In an ideal world, every product change would be tested with a randomized controlled trial. Reality is messier. Sometimes you cannot randomize — the feature already shipped to everyone, legal will not let you hold out a group, or the sample is too small for the test to have any power.
When I am in that situation, I go to quasi-experimental methods. Here is my playbook.
The problem with observational data
The hard problem is confounding. People who use a new feature are not the same as people who do not. Maybe they are more engaged, more tech-savvy, or signed up during a specific campaign. Comparing adopters and non-adopters tells you almost nothing about the feature itself.
I see teams make this mistake a lot.

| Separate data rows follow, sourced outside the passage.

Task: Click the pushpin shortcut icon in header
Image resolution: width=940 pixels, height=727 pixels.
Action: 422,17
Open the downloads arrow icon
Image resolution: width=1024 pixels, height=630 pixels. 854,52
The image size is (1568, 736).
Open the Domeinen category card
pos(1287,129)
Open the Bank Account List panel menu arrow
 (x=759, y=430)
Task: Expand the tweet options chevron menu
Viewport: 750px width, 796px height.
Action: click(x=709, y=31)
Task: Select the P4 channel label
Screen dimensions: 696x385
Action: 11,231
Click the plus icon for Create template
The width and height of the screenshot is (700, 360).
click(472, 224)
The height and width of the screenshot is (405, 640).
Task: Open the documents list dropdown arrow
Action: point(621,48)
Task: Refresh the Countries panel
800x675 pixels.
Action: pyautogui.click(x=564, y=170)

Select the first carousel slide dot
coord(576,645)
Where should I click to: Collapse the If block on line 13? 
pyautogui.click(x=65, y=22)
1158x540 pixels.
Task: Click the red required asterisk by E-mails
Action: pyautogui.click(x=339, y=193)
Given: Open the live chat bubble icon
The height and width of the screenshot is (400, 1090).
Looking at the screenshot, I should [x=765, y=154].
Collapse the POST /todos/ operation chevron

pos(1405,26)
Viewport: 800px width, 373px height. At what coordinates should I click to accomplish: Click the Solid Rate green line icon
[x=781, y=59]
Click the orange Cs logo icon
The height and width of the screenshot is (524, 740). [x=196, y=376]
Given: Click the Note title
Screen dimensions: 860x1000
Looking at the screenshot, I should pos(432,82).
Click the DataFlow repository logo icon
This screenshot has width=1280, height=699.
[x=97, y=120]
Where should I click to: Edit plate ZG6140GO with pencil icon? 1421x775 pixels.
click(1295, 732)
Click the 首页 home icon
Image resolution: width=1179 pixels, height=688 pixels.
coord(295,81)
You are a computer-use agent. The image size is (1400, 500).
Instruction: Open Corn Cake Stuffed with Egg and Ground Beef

They announce a “win” that is really just selection bias. Nobody checks.
Method 1 — Difference-in-Differences
When a feature rolls out at different times to different groups — say, by region or by platform — DiD can work well. The key assumption is parallel trends: treated and control groups would have moved together without the treatment.
Always plot the pre-trends. If they are not parallel, DiD will mislead you. As the slider above shows, even small violations produce meaningful bias in the naive comparison.
# Simplified DiD
import statsmodels.formula.api as smf
model = smf.ols("outcome ~ treated * post + C(group) + C(time)", data=df)
results = model.fit()
# The treated:post coefficient is your treatment effect
Method 2 — Synthetic control
When you have one treated unit and many possible controls, synthetic control builds a weighted mix of the controls that best matches the treated unit before the intervention. Then you measure the gap after.
I use this a lot for geo experiments. It handles the noise of real markets better than a simple comparison.
Method 3 — Regression discontinuity
If treatment is assigned by a threshold (e.g., users above some engagement score get the feature), RD uses the jump at the threshold. Users just above and just below the cutoff are nearly identical, so you get local randomization for free.
This one is underused. A lot of product features have natural cutoffs that nobody exploits.
When to use what
| Method | Best when | Key assumption |
|---|---|---|
| DiD | Staggered rollout | Parallel trends |
| Synthetic Control | Single treated unit | Pre-treatment fit |
| RD | Assignment cutoff | Continuity at cutoff |
Which method fits your case?
Answer a few questions below and I’ll point you at the one that fits.
Which causal method fits your situation?
Answer a few questions — I'll recommend one from my working playbook.
Bottom line
No method is perfect. The best you can do is combine several and see if they tell a consistent story. When they disagree, that is usually where the interesting learning happens — it means you are missing something about the underlying dynamics, and the disagreement is a hint about what.